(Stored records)
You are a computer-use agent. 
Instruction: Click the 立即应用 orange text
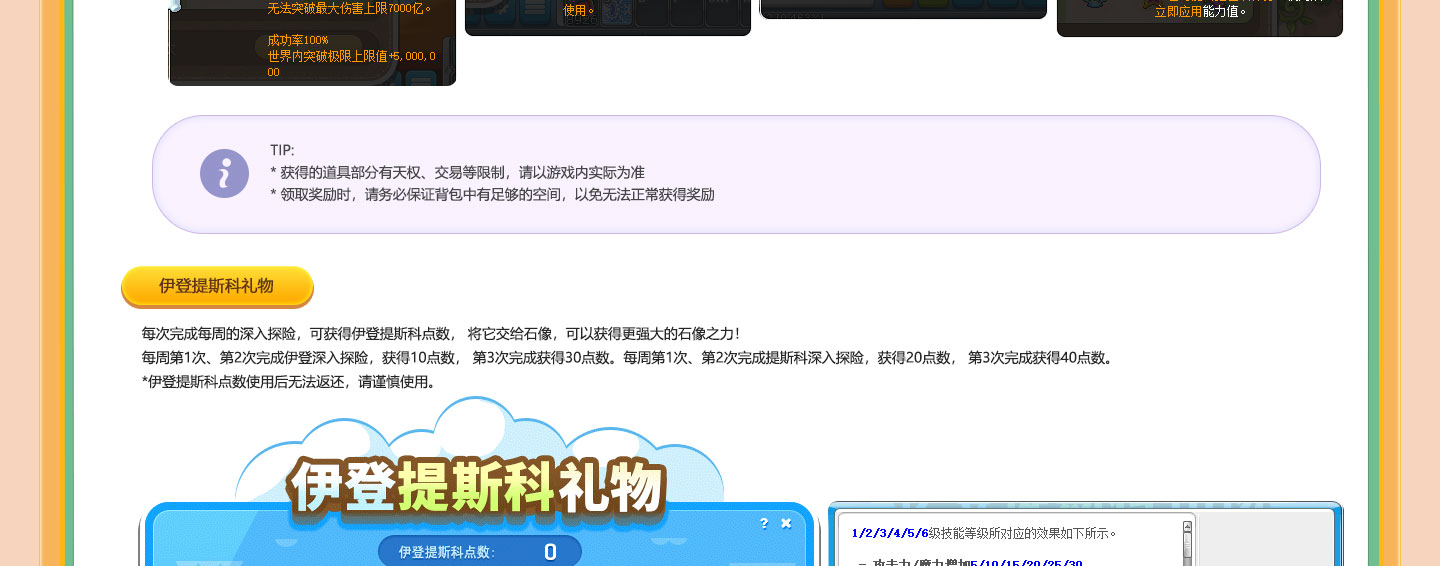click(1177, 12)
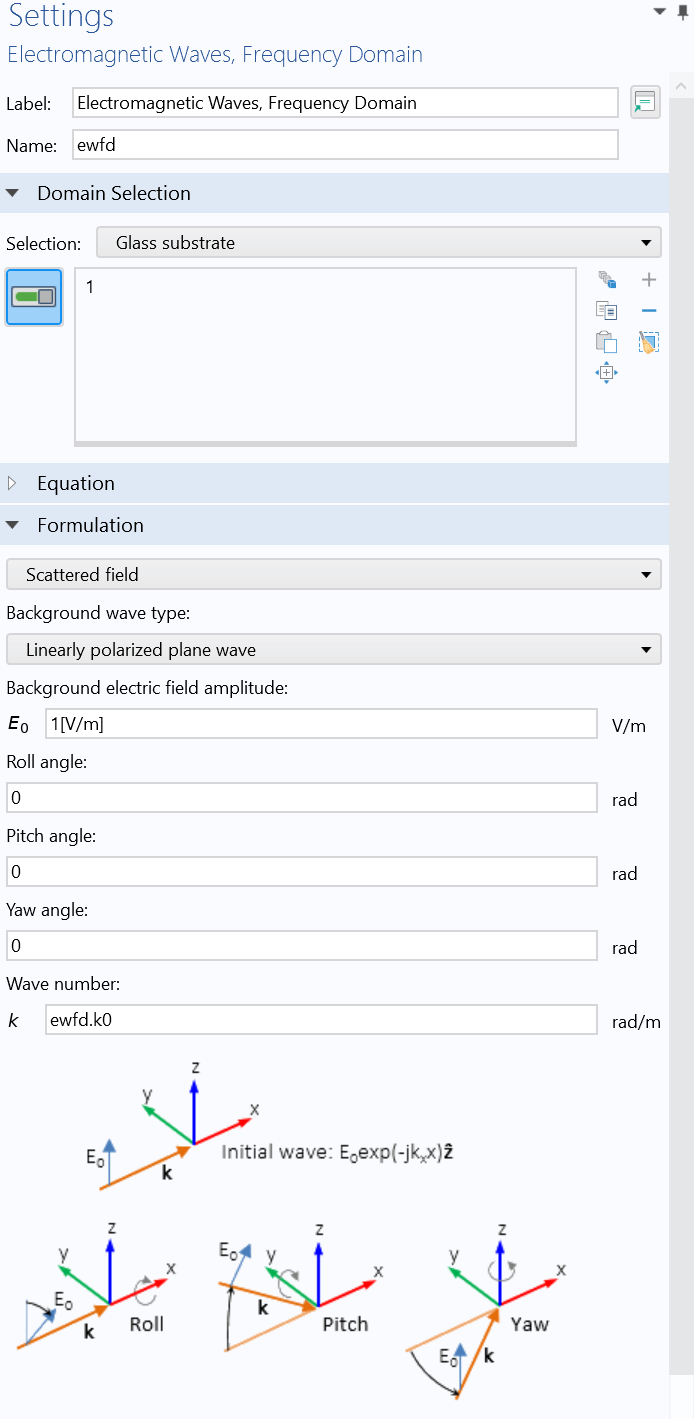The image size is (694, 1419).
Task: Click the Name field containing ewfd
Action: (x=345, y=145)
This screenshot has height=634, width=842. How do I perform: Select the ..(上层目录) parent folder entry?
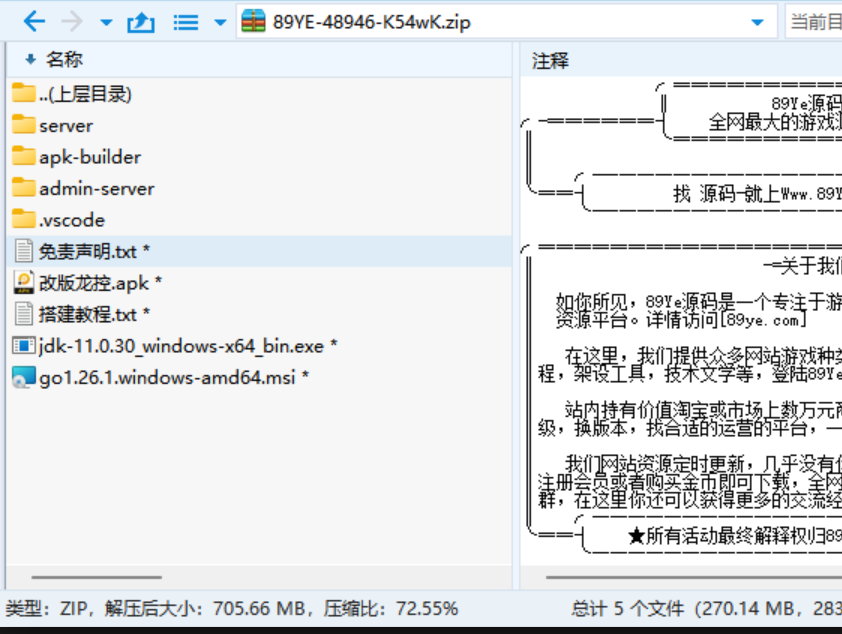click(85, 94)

[ACTION ITEM]
Find the line that contains "This screenshot has", then write out that line and each one after it, exactly and with nothing else, through the end of the entries above, without the pictures.

[REPLY]
This screenshot has height=634, width=842. How do I perform: Select the ..(上层目录) parent folder entry?
click(85, 94)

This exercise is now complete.